**Selected text:**
□ □ □ □ □

Oireachtas Joint and Select Committees

Thursday, 24 June 2021

Committee on Budgetary Oversight

Tax Expenditures: Discussion

Dr. Barra Roantree:

The Deputy is absolutely right that there is a risk that pension poverty rises again if the State pension does not keep track with the broader living standards of the population.

We are at the point where we may be starting to see pension poverty creep back up again for certain groups of pensioners. The point I was making in the article in The Irish Timesto which Deputy Ryan referred was just how phenomenal an achievement it was that, as a country and a society, over the 2000s almost one in two pensioners was below the poverty line but that that decreased to less than 10% over the course of a decade. The reason for that was a political commitment to the living standards of pensioners, and the policy instrument that was used to fulfil that was increases in the State pension. It rose over that period by, I think, 50% in real terms, after accounting for inflation, so substantial increases in the State pension were made over the 2000s and they were remarkably effective in not entirely eradicating but certainly massively reducing pension poverty.

Again, the point I was making in the article was that there is now a huge issue with the living standards of younger adults, particularly those who have emerged from education in the face of the financial crisis and the recession that followed it and now Covid. If we want to address that, and that, ultimately, is a political decision, we need the political commitment to do so. There are ways to address it. We need sustained action on housing, which is a completely different conversation and one to which my colleagues in the ESRI have contributed fulsomely. We also need to be sure that, as we emerge from the pandemic, the supports are in place for younger adults to retrain, if necessary, into the jobs that will be there. Also, younger adults need to be supported with their incomes and living standards as we emerge from this pandemic because they are the ones who have been worst hit by the labour market impacts of the pandemic.

□ □ □ □ □

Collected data
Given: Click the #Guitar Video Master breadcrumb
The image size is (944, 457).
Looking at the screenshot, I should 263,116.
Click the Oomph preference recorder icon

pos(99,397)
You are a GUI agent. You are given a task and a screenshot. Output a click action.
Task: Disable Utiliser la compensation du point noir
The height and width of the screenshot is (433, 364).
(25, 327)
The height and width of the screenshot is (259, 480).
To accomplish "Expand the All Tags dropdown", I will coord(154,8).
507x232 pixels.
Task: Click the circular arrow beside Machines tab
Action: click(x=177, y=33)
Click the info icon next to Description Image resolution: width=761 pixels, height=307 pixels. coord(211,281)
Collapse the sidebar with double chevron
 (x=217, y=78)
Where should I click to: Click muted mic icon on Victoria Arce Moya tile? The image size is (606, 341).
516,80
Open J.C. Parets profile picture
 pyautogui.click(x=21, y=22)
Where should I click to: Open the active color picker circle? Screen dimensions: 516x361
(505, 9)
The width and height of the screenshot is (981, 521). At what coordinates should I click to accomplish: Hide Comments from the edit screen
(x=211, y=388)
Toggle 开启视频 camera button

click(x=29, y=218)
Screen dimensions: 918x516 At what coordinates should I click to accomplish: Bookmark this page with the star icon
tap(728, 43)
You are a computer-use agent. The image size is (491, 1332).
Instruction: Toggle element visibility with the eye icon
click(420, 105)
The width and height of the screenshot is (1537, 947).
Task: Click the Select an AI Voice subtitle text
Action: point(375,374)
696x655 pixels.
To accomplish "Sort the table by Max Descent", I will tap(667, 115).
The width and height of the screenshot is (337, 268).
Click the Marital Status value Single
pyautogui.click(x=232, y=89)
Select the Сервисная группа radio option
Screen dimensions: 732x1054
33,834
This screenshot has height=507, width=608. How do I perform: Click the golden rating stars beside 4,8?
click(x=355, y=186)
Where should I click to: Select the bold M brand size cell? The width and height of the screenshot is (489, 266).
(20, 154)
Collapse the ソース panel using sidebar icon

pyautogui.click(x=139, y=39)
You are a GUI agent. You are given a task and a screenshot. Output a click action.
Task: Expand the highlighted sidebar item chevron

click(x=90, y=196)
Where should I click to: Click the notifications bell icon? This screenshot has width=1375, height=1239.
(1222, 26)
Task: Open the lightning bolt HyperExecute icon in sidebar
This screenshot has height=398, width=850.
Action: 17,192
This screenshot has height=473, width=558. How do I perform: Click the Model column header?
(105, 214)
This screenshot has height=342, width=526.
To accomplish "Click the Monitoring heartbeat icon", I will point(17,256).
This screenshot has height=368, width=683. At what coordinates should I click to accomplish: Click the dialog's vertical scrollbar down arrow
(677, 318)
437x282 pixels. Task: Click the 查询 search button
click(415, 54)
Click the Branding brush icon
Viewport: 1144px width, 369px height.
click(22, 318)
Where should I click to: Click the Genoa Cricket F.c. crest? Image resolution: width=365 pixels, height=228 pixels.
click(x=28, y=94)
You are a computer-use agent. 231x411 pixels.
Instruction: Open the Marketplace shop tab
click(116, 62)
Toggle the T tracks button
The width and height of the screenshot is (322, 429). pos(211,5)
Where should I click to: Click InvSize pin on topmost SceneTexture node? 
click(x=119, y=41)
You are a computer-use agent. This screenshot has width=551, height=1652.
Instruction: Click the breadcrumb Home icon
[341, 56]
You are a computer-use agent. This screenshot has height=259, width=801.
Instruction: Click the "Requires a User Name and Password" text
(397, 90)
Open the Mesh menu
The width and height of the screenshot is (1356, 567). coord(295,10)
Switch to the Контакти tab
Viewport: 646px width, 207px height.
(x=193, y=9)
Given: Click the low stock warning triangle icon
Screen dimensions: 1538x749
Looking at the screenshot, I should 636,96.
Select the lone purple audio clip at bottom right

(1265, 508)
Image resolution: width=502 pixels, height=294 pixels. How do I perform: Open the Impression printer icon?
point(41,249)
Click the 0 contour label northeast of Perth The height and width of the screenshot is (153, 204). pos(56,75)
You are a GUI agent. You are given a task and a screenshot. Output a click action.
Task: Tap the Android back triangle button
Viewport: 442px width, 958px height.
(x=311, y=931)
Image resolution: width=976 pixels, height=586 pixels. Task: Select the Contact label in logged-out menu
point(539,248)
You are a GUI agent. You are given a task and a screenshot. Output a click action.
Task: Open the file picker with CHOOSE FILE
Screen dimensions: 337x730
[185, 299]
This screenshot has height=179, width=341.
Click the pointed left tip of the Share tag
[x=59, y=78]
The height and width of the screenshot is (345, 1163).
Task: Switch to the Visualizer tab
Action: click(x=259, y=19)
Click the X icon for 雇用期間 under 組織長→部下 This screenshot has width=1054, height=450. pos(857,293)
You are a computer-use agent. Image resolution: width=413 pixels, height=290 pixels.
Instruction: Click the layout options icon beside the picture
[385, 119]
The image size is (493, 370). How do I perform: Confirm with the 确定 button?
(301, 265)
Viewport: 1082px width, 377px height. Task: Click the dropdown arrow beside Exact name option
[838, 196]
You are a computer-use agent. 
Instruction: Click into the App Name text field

□ □ □ □ □

**Problem set:**
**A)** Summarize the transcript in two sentences.
**B)** Repeat the transcript word for word from "Committee on Budgetary" to "of the population.".
**C)** According to the transcript, what steps are needed to address the living standards of younger adults? List them.

**Solutions by task:**
**A)** Dr. Barra Roantree warns that pension poverty may rise again if the State pension does not keep pace with broader living standards, noting that substantial real increases in the pension during the 2000s cut the share of pensioners below the poverty line from almost one in two to less than 10% over a decade. He argues that younger adults now face a huge living-standards problem that requires political commitment, sustained action on housing, retraining supports and income support as the country emerges from the pandemic.

**B)**
Committee on Budgetary Oversight

Tax Expenditures: Discussion

Dr. Barra Roantree:

The Deputy is absolutely right that there is a risk that pension poverty rises again if the State pension does not keep track with the broader living standards of the population.

**C)**
- Sustained action on housing
- Supports in place for younger adults to retrain, if necessary, into the jobs that will be there
- Support for younger adults' incomes and living standards as the country emerges from the pandemic